Declaration of financial/other relationships

H.K., K.K., A.O. and Y.S. have disclosed that they are employees of Takeda Pharmaceutical Co. Ltd. F.G. and Y.O. have disclosed that they are employees of Creativ-Ceutical KK. R.N. has disclosed that she/he has received speaker honoraria from Astellas Pharma Inc., Nippon Boehringer Ingelheim Co. Ltd, Eli Lilly Japan KK, Kissei Pharmaceutical Co. Ltd, Medtronic Japan Co. Ltd, MSD, Novartis Pharma KK, Novo Nordisk Pharma Ltd, Sanofi KK and Takeda Pharmaceutical Co. Ltd.; and contract research fees for collaborative research with the Japan Diabetes Foundation.
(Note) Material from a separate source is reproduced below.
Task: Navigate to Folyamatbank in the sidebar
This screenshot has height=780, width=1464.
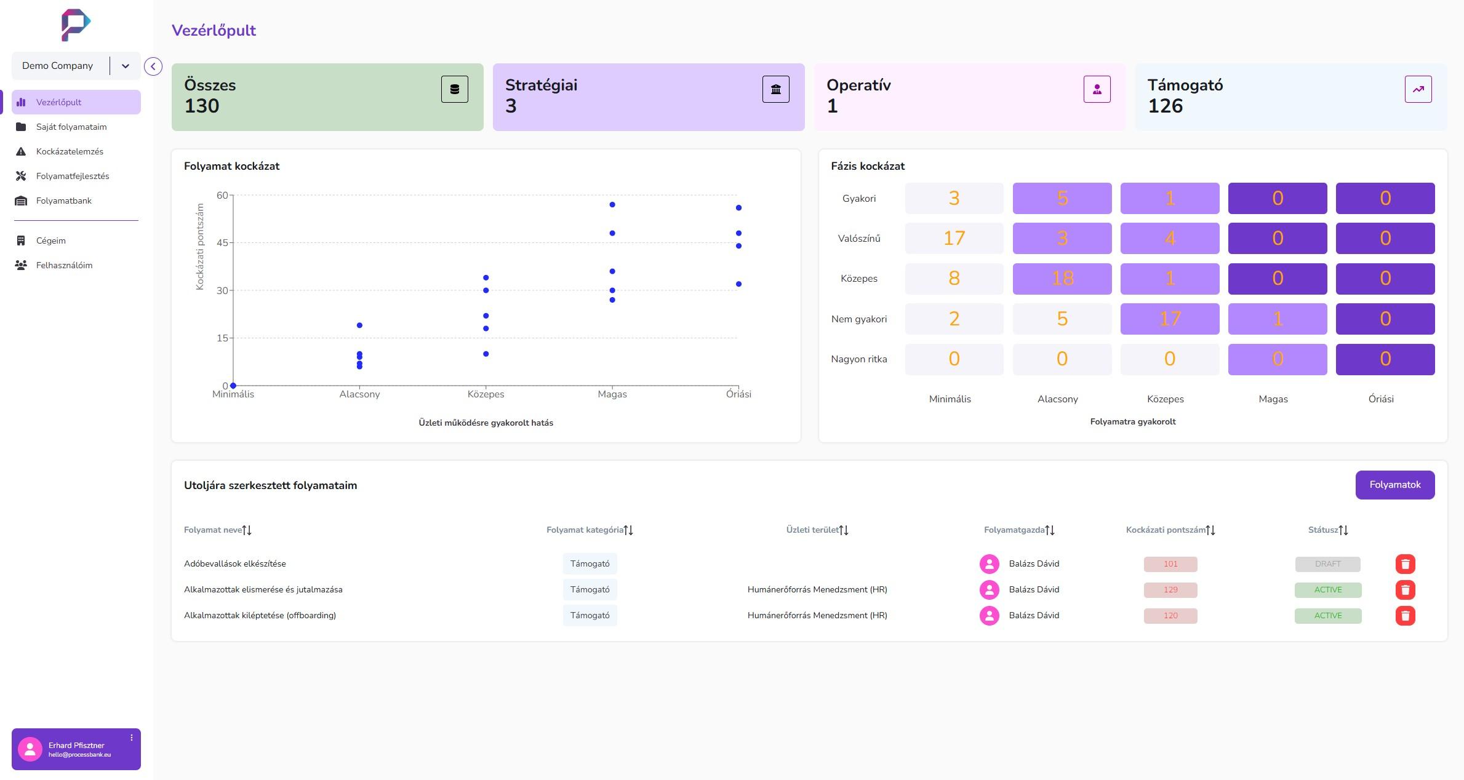Action: (x=63, y=201)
A CMRO peer reviewer on this paper discloses being a member of the Invokana Speakers Bureau for Janssen Pharmaceuticals. The other peer reviewers on this manuscript have no relevant financial or other relationships to disclose.

Acknowledgements

We acknowledge Sabah Farooq of FireKite, an Ashfield company, part of UDG Healthcare plc, for writing support during the development of this manuscript, which was funded by Takeda Pharmaceutical Co. Ltd (Tokyo, Japan), and complied with Good Publication Practice 3 ethical guidelines (Battisti et al. Ann Intern Med 2015;163:461-4).

Data sharing: Given the administrative nature of the data, no informed consent was required for patient data; however, all data is fully anonymized.

Disclaimer: The study made use of de-identified data from the JMDC and MDV databases. The opinions, results and conclusions reported are those of the authors. No endorsement by JMDC or MDV or any of its funders or partners is intended or should be inferred.